[[ Document excerpt open ]]
Areté

Field note · technique

SubQ injection basics

Almost everything here is run subcutaneously — into the fat layer just under the skin, with a short insulin needle. Done cleanly it’s quick and nearly painless. Here’s the plain version.

General harm-reduction information for research compounds — not medical advice. Know your dose before you draw it; use the calculator on each peptide page.

What you’ll need

  • Insulin syringes — a 29–31 gauge, 5/16″–1/2″ needle is typical for SubQ
  • Alcohol swabs
  • Your reconstituted vial (see the reconstitution calculator on the peptide’s page)
  • A sharps container — a hard sealable container for used needles

SubQ or IM?

SubQ (into fat) is the default for essentially every peptide on this site — it’s shallow, low-volume, and easy. IM (into muscle) is deeper, used for specific compounds or larger volumes, and isn’t needed here. When a page just says “SubQ or IM,” SubQ is the simpler choice.

Where to inject — and rotate

Common SubQ sites: the abdomen (avoid a ~2-inch circle around the navel), the love handles, the outer thigh, and the back of the upper arm. Rotate every time — same spot over and over leads to lumps, irritation, and worse absorption. A simple left/right, day-to-day rotation is enough.

Step by step

  1. Wash your hands.
  2. Swab the vial stopper; let it dry. Draw your dose to the right unit mark.
  3. Tap out and push back any large air bubbles.
  4. Swab the injection site; let it dry (wet alcohol is what stings).
  5. Pinch a fold of skin. Insert the needle at 45–90° in one smooth motion.
  6. Inject slowly and steadily, then withdraw at the same angle.
[[ Document excerpt closed ]]
[[ Dataset excerpt open ]]
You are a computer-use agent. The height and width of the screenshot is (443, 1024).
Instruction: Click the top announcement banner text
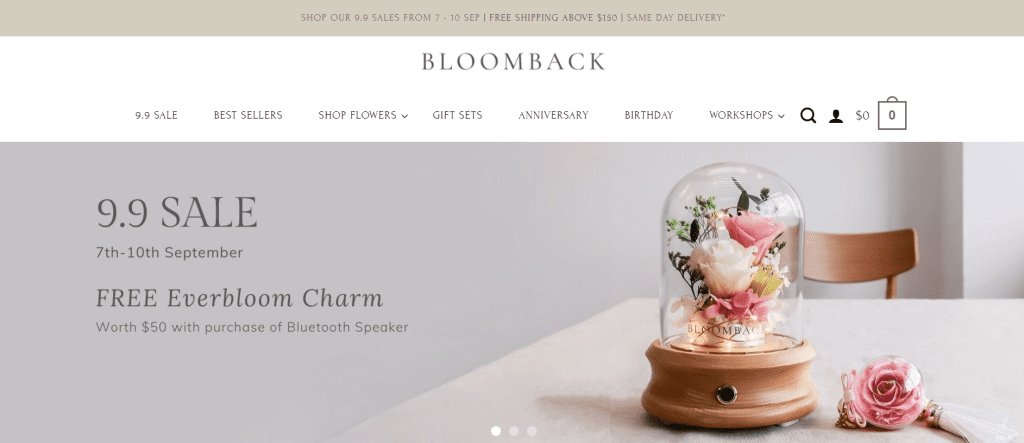point(513,18)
[[ Dataset excerpt closed ]]
> **Problem set**
1. According to the SubQ injection guide, what area of the abdomen should be avoided when injecting?
2. In the SubQ injection guide, substitute "front of the thigh" for "outer thigh" and write out the stretch from "SubQ (into fat)" through "one smooth motion.".
3. List every item the SubQ injection guide names under the heading "What you’ll need".

> **Exercise results**
1. A circle of about 2 inches around the navel.

2.
SubQ (into fat) is the default for essentially every peptide on this site — it’s shallow, low-volume, and easy. IM (into muscle) is deeper, used for specific compounds or larger volumes, and isn’t needed here. When a page just says “SubQ or IM,” SubQ is the simpler choice.

Where to inject — and rotate

Common SubQ sites: the abdomen (avoid a ~2-inch circle around the navel), the love handles, the front of the thigh, and the back of the upper arm. Rotate every time — same spot over and over leads to lumps, irritation, and worse absorption. A simple left/right, day-to-day rotation is enough.

Step by step

  1. Wash your hands.
  2. Swab the vial stopper; let it dry. Draw your dose to the right unit mark.
  3. Tap out and push back any large air bubbles.
  4. Swab the injection site; let it dry (wet alcohol is what stings).
  5. Pinch a fold of skin. Insert the needle at 45–90° in one smooth motion.

3. Insulin syringes, alcohol swabs, your reconstituted vial, a sharps container